◆ ACTIVITY LIST
1. According to the article on Miami University memes, why did the creators of the memes page decline to comment?
2. Write the next part of the article on Miami University memes, picking up after its last sentence.

◆ GIVEN PASSAGE
Jenn Smola, Campus Editor

Gene Wilder, as WIlly Wonka, admonishes students for their footwear choices. The Miami University Memes Facebook page has over 3,000 ‘likes.’ (Contributed by Austin Friedman)

If you are a Miami University Facebook user, you have probably noticed the explosion of “memes” on your news feed lately.

With the creation of a “Miami University Memes” Facebook page, students have created and posted memes that relate specifically to Miami. The memes vary from poking fun at Ohio University students to satirizing Miami traditions such as avoiding stepping on the seal.

Most of the memes consist of inside jokes that all Miami students can relate to. Over 3,000 people have “liked” the page so far.

The creators of the Miami University Memes page remain anonymous. The Miami Student contacted them through Facebook and email but they declined to comment for legal reasons.

Glenn Platt, director of the Armstrong Institute for Interactive Media Studies, explained how memes are things that can be reused and remixed.

“A meme is a theme that catches fire virally across the Internet,” Platt said. “They’re almost always humorous and amusing.”

Shira Chess, visiting assistant professor of communication, said memes deal largely with audiences and that the culture of them cannot be predicted.

◆ INFORMATION SHOWN
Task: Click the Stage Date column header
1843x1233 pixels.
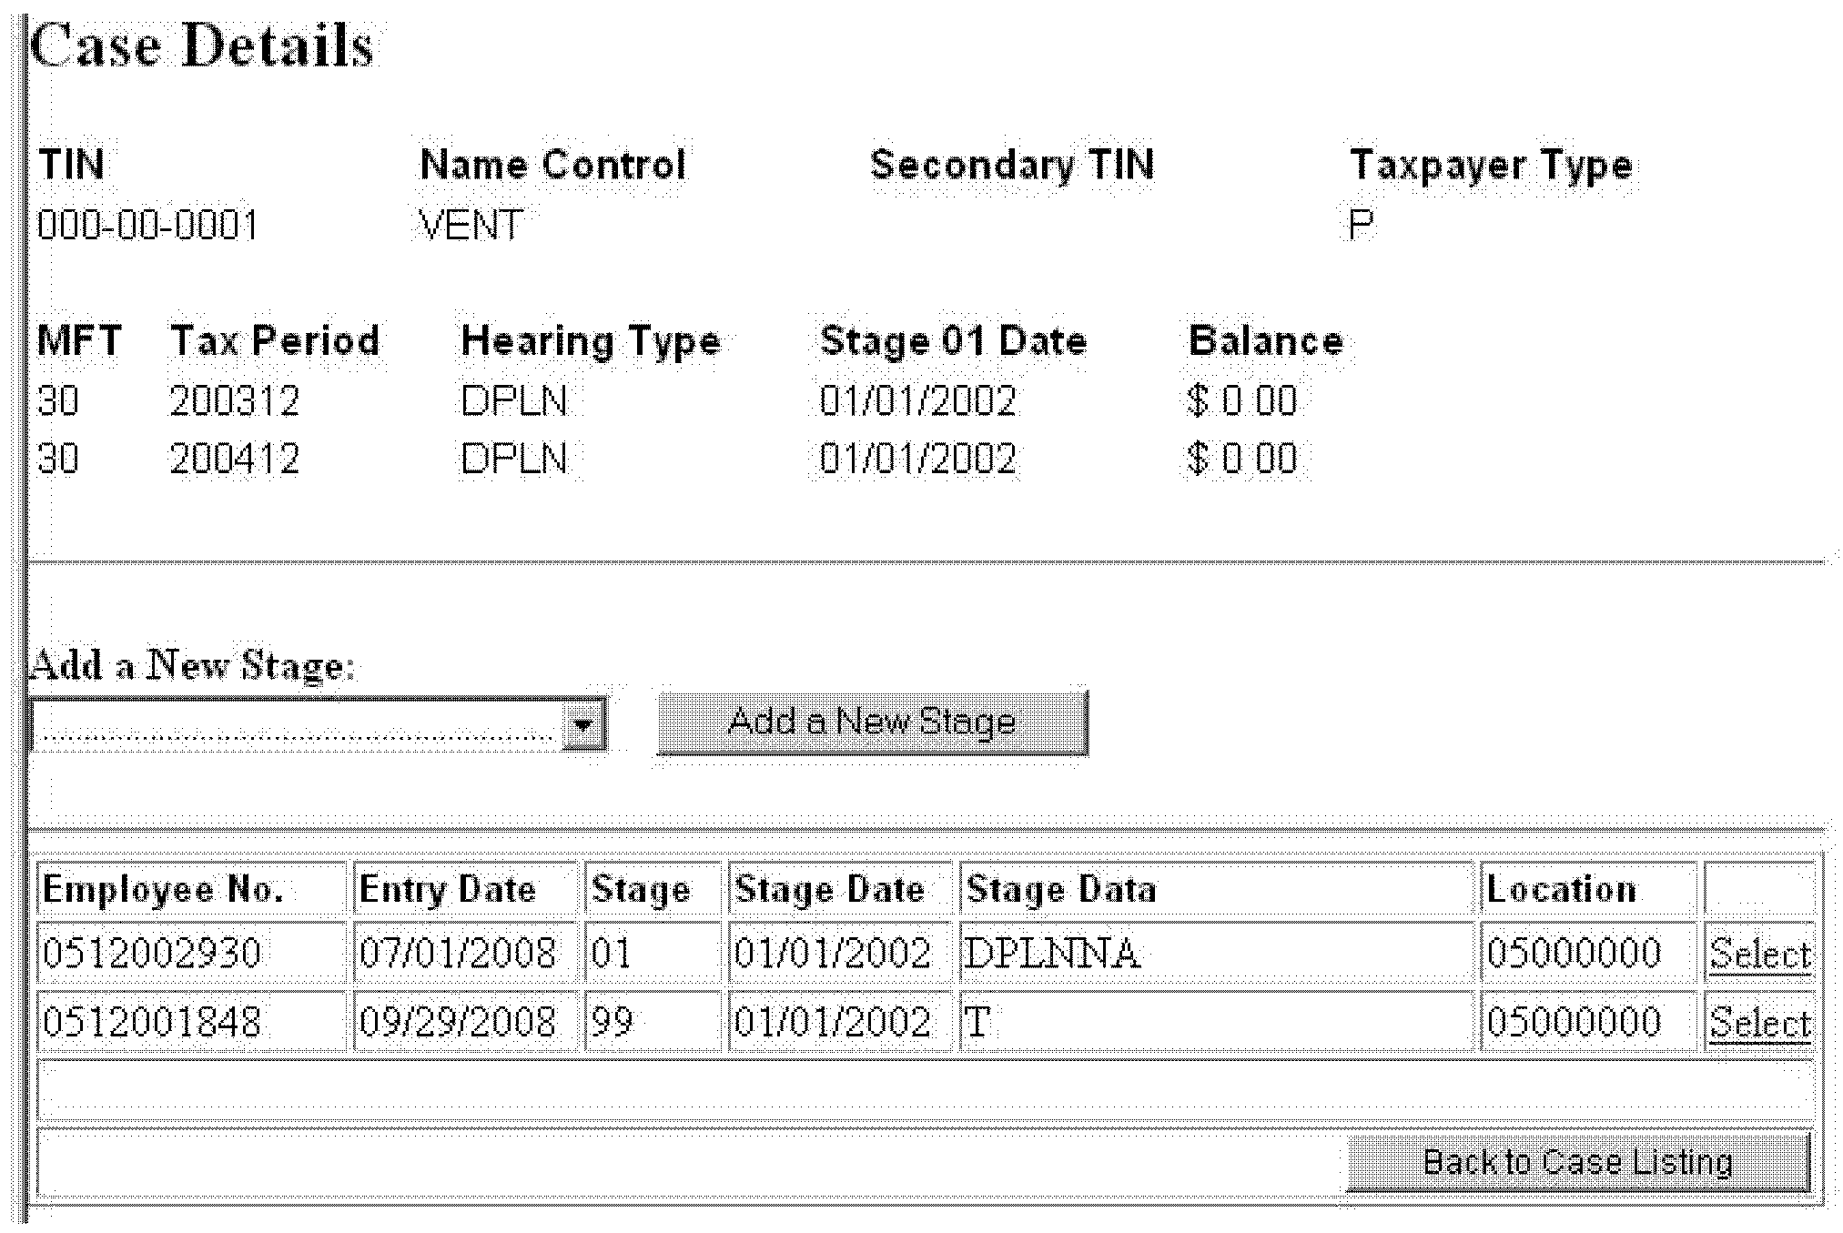Action: click(x=830, y=889)
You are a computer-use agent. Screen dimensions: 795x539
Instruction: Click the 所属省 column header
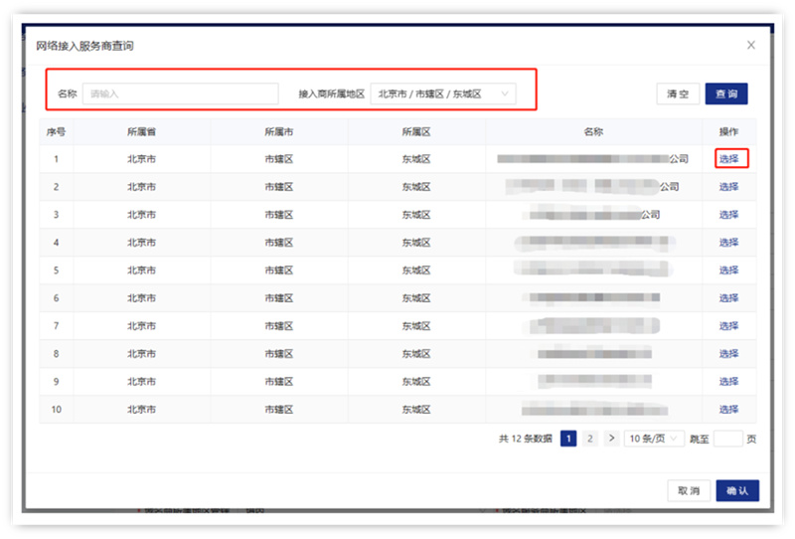142,131
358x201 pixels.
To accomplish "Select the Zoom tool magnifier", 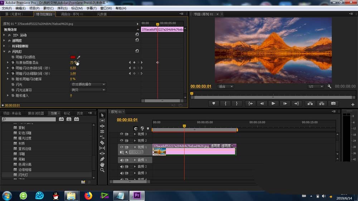I will click(102, 170).
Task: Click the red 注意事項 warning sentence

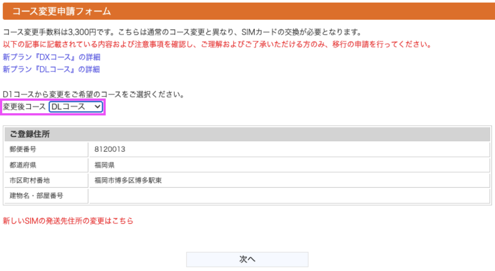Action: (x=218, y=45)
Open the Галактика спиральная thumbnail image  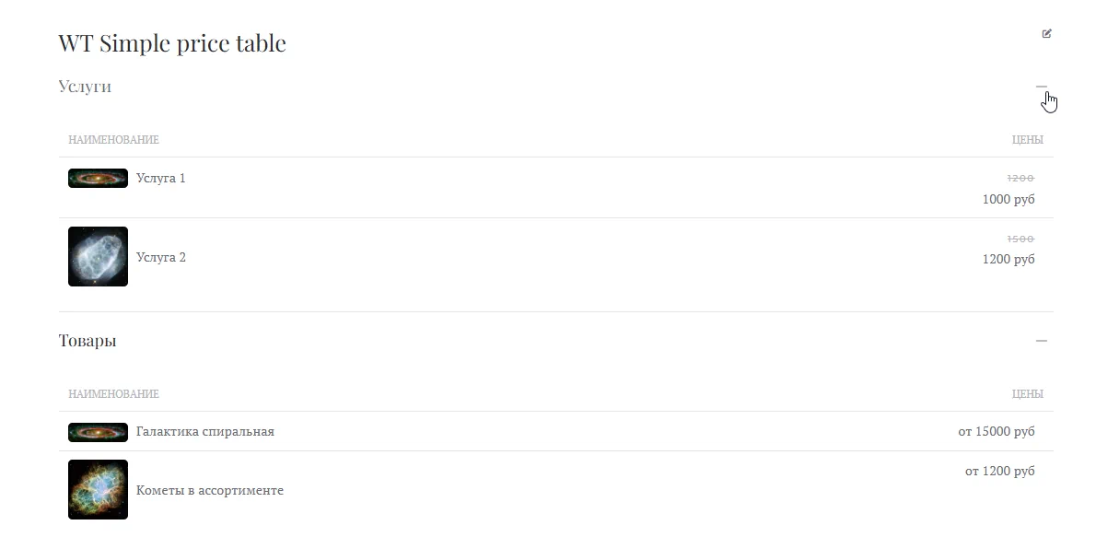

◆ ANSWERS FOR EACH ITEM
1. They declined for legal reasons.

2.
“This is all about audiences, and audiences pick up on things and push it forward,” Chess said. “It’s not something that can be led by any media corporation. It ends up being entirely audience-specific.”

First-year Austin Friedman created a meme for the Facebook page, mocking Miami students Sperry boat shoes. Friedman said he thinks the page has become so popular because the memes reflect things that are somewhat true.

“They say what people are thinking in a way that’s funny,” Friedman said.

According to Platt, memes have been popular for a long time, but they have become easier to make in the past five years, which might explain why their popularity seems to be exploding.

“I was glad to see [the Miami memes Facebook page],” Platt said. “I thought it was fantastic. This strikes me as a wonderful way students can express themselves.”

First-year Rachel Novick is a fan of the page.

“I think they’re really funny,” Novick said. “I think it’s fun to make fun of your own stereotype, and that’s kind of what the page does.”